### What you should do:
Find the line with "[Close] (258, 825)" in the entries below. Repeat it, every following line, and the line with "hier (122, 2536)", exactly and with nothing added.

### Data shown:
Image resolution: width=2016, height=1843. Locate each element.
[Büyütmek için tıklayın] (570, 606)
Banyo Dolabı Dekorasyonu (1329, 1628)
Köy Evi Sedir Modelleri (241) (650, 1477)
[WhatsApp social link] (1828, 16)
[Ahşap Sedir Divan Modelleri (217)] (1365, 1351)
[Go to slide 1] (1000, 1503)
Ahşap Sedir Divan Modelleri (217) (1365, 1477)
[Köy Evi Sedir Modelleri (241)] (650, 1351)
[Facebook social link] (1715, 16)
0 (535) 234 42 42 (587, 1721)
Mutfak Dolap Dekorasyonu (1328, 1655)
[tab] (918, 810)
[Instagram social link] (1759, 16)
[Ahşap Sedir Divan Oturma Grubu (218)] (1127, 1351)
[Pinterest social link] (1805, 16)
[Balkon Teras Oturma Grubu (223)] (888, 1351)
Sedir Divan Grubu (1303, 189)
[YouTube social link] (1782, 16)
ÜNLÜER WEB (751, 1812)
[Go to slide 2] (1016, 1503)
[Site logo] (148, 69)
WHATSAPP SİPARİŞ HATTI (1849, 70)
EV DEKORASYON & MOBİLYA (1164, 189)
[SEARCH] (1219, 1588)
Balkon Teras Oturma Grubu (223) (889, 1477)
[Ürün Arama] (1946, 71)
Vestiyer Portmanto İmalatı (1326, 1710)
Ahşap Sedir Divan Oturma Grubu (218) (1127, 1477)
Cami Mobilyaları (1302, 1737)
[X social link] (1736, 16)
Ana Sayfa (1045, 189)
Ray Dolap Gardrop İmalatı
==
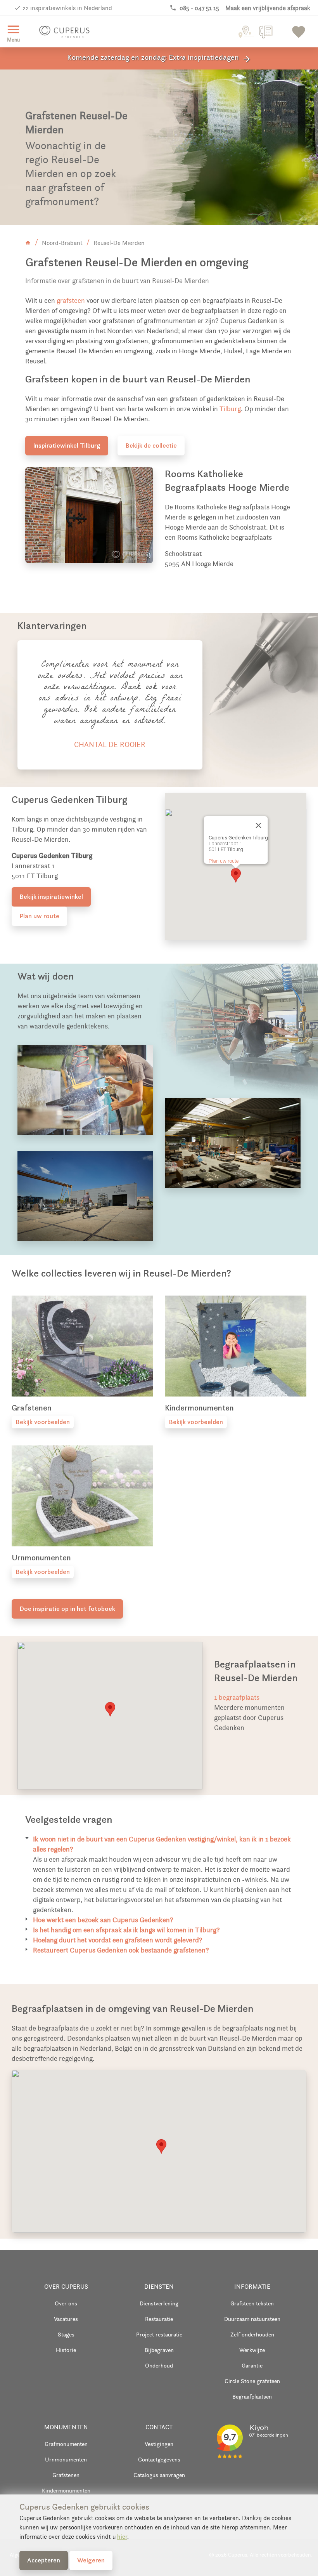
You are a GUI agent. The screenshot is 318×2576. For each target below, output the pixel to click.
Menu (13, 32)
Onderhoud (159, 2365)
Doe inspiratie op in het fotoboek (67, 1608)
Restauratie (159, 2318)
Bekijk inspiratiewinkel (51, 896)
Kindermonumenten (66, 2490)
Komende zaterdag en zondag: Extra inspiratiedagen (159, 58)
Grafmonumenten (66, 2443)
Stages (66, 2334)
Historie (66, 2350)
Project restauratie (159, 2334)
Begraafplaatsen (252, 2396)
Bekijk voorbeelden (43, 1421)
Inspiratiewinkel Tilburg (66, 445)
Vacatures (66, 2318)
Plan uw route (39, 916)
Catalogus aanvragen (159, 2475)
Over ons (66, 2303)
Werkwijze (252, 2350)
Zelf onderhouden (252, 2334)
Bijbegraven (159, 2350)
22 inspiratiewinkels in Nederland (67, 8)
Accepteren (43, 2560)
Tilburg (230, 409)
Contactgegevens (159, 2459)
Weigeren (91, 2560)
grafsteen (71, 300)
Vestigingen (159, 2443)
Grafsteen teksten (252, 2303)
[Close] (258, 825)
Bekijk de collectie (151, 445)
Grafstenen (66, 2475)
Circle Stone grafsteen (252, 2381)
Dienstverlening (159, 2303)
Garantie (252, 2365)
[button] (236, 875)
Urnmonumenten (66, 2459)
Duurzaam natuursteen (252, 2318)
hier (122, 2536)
==
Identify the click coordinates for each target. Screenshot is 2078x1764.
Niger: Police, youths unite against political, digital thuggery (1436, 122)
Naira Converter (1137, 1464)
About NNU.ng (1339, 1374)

### Result of this task:
[Close] (258, 825)
Bekijk de collectie (151, 445)
Grafstenen (66, 2475)
Circle Stone grafsteen (252, 2381)
Dienstverlening (159, 2303)
Garantie (252, 2365)
[button] (236, 875)
Urnmonumenten (66, 2459)
Duurzaam natuursteen (252, 2318)
hier (122, 2536)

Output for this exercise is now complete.